Des histoires de famille (sans frontière)
De mère à fille, elles se sont passé le goût de la fête. Mais pas n’importe laquelle : la « grande fête de Gràcia« . Celle qui dure cette année du 15 au 21 août, certes. Mais surtout celle qui commence dès septembre, lorsque l’association de chaque rue choisit le thème de son décor. Celle qui s’anime doucement à partir de mai, dans un atelier ou au coin d’une table, dans son salon. Et celle, surtout, qui bouillonne les 10 derniers jours jusqu’à la fameuse nuit du montage, le 14 août.
« Comme je dis souvent, j’ai la peinture et de la colle dans mes veines. Mon père était président de la Fiesta Mayor. « , déclare la Catalane, en fabriquant des caches pour lanternes, qui s’intégreront à l’univers de la rue Verdi, inspiré cette année du Flutiste de Hamelin. Susanna a donc fièrement pris le flambeau de plusieurs générations investies depuis plus d’un siècle dans cet évènement.
Petits, grands, Catalans, étrangers. Ici, tous participent. « C’est quelque chose qui a toujours été inclusif et de famille », commente Josep, 61 ans, né dans cette rue, lui même fils de bénévole.
Et avec le temps, elle s’est d’ailleurs agrandie. « Elle par exemple, c’est comme notre fille ! », s’exclament les deux Catalans en pointant Coline, une Française. La trentenaire qui vivait à Gràcia pendant 8 ans, avant de repartir l’année dernière, a fait le trajet exprès depuis Marseille, sur ses congés. « Je suis arrivée ce matin et je repars le 15 août », jour du lancement. Elle rigole. « Mais pour moi les fêtes, c’est ça ! C’est un univers catalan que j’ai pu intégrer grâce à la préparation. Et puis, c’est faire des choses incroyables, avec très peu et tous ensemble ».
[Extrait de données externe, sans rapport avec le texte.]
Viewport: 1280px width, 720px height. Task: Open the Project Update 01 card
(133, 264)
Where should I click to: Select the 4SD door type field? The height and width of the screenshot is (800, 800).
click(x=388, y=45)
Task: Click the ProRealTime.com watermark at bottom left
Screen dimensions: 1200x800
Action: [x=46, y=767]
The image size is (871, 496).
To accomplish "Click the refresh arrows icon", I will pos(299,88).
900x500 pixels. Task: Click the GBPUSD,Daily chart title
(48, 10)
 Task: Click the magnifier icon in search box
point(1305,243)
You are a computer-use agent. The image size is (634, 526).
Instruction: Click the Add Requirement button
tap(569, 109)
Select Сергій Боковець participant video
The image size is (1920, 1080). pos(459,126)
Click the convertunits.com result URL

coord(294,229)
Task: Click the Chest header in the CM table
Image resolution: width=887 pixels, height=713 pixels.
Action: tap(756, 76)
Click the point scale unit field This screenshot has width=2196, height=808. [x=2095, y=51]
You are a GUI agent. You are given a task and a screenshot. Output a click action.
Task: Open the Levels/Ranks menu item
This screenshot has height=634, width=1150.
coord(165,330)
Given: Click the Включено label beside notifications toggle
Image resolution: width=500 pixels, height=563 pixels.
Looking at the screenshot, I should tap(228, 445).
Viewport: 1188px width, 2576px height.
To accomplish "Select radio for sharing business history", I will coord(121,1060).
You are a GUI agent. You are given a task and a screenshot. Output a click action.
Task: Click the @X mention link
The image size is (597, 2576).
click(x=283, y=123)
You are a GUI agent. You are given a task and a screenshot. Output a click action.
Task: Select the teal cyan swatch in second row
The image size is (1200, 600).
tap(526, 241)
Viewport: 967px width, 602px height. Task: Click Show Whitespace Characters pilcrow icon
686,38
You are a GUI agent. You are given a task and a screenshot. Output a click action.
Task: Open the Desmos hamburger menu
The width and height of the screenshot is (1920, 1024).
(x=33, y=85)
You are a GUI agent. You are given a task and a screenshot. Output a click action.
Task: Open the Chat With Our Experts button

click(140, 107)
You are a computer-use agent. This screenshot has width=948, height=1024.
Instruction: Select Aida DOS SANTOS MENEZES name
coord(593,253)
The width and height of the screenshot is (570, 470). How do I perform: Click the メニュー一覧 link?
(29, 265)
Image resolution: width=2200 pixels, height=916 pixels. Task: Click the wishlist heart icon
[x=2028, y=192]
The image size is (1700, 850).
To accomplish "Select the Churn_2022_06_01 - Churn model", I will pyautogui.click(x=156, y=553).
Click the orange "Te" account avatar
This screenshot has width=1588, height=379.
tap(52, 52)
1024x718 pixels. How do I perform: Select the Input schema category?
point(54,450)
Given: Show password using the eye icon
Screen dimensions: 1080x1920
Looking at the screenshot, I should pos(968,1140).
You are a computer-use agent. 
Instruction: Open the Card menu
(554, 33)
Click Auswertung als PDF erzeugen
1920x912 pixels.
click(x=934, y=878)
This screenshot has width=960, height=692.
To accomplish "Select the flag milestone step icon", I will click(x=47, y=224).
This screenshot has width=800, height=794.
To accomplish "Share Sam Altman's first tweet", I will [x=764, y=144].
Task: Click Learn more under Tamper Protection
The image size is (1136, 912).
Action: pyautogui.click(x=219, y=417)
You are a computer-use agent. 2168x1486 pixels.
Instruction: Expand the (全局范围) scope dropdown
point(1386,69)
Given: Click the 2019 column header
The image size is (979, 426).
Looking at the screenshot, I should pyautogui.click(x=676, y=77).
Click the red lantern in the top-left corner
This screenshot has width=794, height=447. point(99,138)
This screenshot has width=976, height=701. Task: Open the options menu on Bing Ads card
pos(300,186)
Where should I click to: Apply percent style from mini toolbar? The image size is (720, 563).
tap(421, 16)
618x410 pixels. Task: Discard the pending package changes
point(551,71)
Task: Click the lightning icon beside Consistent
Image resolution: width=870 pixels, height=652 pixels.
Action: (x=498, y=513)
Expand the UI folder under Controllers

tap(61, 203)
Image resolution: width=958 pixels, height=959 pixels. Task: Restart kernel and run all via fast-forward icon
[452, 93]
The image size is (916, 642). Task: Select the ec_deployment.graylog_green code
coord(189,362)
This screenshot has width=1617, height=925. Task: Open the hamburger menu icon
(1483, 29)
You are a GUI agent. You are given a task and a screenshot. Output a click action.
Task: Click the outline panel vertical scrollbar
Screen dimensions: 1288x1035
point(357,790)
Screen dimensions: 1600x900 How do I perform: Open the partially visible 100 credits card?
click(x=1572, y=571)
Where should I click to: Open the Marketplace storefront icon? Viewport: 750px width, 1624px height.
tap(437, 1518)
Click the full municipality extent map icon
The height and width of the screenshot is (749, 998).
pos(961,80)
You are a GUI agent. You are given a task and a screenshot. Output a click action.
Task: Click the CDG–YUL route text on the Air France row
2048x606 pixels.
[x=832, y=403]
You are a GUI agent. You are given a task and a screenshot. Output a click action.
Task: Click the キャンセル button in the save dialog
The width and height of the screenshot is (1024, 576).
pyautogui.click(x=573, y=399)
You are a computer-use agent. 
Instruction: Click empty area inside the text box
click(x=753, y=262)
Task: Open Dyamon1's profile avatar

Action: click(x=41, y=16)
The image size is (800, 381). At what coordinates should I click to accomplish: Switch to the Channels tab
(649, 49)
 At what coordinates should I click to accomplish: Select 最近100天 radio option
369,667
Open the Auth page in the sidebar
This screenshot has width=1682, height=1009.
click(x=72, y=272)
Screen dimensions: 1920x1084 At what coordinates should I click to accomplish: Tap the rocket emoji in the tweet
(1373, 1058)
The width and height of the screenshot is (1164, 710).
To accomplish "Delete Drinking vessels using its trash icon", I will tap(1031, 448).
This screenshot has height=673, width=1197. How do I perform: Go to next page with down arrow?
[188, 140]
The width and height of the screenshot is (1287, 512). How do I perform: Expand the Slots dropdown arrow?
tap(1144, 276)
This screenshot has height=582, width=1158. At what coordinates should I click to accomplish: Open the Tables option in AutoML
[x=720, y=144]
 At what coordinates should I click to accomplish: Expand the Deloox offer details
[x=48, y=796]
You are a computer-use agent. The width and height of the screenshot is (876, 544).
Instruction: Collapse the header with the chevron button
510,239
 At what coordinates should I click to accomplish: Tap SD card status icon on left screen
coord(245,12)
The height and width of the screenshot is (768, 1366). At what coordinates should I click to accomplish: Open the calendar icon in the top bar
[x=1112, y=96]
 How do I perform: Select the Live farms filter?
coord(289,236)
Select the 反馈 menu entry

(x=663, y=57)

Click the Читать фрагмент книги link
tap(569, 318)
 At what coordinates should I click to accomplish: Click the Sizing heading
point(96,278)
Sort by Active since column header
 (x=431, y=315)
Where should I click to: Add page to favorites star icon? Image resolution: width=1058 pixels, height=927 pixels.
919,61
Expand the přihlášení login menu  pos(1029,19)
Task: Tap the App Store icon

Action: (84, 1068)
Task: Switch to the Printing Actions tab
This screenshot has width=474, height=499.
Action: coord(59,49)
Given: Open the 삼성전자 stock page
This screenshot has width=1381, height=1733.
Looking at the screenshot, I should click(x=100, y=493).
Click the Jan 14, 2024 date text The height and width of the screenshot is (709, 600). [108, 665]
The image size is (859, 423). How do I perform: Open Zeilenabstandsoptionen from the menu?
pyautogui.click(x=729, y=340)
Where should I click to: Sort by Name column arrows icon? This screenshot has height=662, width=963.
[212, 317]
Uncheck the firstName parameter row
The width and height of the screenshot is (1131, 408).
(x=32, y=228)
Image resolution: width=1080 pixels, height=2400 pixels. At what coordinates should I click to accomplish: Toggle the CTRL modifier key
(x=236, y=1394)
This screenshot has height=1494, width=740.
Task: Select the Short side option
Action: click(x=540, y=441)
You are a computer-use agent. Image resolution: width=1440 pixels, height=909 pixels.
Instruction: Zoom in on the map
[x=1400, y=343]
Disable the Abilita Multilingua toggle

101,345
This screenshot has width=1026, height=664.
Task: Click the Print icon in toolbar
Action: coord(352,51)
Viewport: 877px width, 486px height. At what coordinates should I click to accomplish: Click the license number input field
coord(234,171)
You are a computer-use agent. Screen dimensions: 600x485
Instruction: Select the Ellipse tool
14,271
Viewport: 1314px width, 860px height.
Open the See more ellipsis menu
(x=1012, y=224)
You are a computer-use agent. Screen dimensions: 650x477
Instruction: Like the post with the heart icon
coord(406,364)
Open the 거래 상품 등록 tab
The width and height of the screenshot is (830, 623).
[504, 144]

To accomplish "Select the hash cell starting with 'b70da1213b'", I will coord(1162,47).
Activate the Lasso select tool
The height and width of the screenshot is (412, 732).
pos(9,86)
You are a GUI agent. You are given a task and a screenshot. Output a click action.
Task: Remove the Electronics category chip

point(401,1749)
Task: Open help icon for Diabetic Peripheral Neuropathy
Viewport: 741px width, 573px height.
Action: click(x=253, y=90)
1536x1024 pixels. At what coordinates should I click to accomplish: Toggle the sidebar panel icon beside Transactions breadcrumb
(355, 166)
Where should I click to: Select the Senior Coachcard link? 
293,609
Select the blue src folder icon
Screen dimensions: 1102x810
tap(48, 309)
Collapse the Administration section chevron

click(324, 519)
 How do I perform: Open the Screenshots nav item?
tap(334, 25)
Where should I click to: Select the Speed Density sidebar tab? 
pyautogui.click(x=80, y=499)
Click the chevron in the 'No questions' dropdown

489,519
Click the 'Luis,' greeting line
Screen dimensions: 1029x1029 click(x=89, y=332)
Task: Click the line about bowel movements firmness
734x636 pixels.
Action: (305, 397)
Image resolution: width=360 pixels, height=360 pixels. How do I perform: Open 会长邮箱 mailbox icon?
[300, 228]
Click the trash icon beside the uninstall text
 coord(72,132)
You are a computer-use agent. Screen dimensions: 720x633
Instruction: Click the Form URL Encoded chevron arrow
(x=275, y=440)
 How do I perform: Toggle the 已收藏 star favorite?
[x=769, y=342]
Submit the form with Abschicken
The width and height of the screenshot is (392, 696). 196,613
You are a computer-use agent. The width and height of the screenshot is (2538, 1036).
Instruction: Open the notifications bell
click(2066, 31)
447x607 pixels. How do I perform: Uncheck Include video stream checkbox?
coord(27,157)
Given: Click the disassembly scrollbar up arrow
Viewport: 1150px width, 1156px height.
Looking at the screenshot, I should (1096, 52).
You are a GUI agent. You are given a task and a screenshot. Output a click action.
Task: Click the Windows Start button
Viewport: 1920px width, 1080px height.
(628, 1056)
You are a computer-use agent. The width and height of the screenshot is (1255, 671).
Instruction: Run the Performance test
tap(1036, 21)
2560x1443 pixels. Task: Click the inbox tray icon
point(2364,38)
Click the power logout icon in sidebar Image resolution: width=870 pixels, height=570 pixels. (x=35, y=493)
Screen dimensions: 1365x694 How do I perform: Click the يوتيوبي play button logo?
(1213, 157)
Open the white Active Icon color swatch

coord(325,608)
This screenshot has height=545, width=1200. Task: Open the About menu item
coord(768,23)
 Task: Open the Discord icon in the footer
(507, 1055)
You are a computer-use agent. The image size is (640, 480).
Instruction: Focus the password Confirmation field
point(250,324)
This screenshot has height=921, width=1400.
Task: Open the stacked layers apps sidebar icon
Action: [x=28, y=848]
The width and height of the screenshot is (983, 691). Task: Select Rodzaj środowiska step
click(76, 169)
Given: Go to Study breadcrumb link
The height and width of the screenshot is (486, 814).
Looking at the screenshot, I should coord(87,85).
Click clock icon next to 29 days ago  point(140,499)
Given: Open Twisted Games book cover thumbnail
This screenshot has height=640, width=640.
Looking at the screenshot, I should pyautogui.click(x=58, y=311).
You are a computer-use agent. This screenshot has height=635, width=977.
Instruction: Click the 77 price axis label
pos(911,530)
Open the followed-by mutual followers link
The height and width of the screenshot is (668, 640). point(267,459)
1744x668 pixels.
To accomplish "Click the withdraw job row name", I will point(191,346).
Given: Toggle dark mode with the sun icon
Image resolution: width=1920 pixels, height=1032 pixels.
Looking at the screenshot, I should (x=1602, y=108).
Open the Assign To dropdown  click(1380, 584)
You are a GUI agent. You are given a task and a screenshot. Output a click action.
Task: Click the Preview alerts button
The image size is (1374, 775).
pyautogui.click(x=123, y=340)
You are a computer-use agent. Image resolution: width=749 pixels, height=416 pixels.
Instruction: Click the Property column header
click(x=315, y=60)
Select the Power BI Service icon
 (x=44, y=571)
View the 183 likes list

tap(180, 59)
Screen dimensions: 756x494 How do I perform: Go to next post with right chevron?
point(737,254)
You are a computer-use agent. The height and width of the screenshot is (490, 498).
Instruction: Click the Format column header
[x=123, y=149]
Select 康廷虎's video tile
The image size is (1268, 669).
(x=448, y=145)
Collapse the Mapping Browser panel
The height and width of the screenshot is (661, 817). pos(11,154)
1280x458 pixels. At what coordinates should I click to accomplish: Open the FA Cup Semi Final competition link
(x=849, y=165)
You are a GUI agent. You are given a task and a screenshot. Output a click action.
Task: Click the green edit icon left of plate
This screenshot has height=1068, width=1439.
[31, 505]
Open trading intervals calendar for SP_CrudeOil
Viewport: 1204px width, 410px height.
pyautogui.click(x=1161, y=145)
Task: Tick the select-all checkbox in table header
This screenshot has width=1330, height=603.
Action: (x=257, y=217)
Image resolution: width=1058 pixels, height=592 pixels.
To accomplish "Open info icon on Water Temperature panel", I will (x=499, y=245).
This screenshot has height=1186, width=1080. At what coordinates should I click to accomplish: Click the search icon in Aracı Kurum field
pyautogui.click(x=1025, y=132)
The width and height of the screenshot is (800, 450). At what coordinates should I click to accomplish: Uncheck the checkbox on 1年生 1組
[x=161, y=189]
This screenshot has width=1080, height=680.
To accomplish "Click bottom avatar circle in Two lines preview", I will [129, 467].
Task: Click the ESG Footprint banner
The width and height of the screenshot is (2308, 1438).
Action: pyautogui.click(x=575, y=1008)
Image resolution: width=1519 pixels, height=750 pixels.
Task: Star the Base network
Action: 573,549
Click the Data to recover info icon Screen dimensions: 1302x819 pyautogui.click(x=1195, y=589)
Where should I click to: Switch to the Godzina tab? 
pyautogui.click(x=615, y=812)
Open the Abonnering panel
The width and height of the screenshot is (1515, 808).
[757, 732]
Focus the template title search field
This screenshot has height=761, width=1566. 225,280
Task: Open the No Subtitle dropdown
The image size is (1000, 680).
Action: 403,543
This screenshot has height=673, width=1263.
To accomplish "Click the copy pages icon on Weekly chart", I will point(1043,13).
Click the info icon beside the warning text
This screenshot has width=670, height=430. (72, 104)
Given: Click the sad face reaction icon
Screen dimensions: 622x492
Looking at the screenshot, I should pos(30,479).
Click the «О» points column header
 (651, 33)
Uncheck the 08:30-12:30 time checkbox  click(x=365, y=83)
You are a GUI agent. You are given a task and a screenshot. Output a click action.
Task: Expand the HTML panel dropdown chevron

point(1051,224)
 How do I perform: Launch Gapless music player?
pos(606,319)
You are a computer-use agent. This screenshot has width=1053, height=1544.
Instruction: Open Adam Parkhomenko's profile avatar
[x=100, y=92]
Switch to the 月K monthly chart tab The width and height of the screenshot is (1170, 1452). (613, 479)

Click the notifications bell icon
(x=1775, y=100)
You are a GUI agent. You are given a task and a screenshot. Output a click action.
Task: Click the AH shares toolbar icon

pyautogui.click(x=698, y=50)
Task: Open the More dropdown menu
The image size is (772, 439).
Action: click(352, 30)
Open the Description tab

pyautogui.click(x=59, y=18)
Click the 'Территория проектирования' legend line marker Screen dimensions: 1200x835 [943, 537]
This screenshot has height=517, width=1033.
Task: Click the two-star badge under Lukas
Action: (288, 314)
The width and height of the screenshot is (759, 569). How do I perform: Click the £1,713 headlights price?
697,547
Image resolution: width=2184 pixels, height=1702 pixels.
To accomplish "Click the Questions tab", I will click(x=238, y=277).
Une grande œuvre collective
Car à Gràcia, dans les 23 rues et places qui se transforment en un cinéma grandeur nature, les petits riens font de grandes choses. « Les gens apportent leur personnalité, et au final ça crée une grande œuvre collective. C’est ça qui est beau », s’exclame Josep, qui fait partie du comité d’organisation de l’évènement. Et ils y mettent du cœur. Il faut dire qu’il y a un concours à remporter. Et puis, il y a aussi des petites rivalités. « Nous, notre principale adversaire, c’est la rue Progrés », assure un homme de la rue Verdi, assis par terre au milieu de multiples matériaux. Parfois, certains jettent un petit coup d’œil pour voir comment avancent les autres.
« Mais c’est bon enfant ». Après tout, tous sont dans le même panier. Tous passent plus de temps à faire des ornementations, à construire des structures, les accrocher en hauteur, à monter un bar, à ramener les 600 fûts de bières… Qu’à travailler pour leur entreprise. Alors malgré la compétition, les riverains comptent les uns sur les autres. « Quand on a besoin de bouteilles par exemple, ou qu’il manque quelque chose aux rues d’à côté, on les aide », assure Constanza, présidente de la carrer Travessia de Sant Antoni. La plus jeune des 23, mais qui conserve pour autant les traditions.
Celle de réaliser des décors en matériaux recyclés, depuis la fin des années 1990. Celle de discuter entre voisins autour d’ateliers créatifs, de boire une bière après quelques heures de labeur, de partager une grande paella un soir ou une sardinade le midi. « On ne peut pas habiter à Gràcia sans vivre ça. Pour nous, c’est une identité, conclut Henar, membre du comité d’organisation, depuis la rue Travessia de Sant Antoni. Ce n’est pas un spectacle, c’est une forme de vie en fait. » Capable de tisser un lien unique entre 23 rues.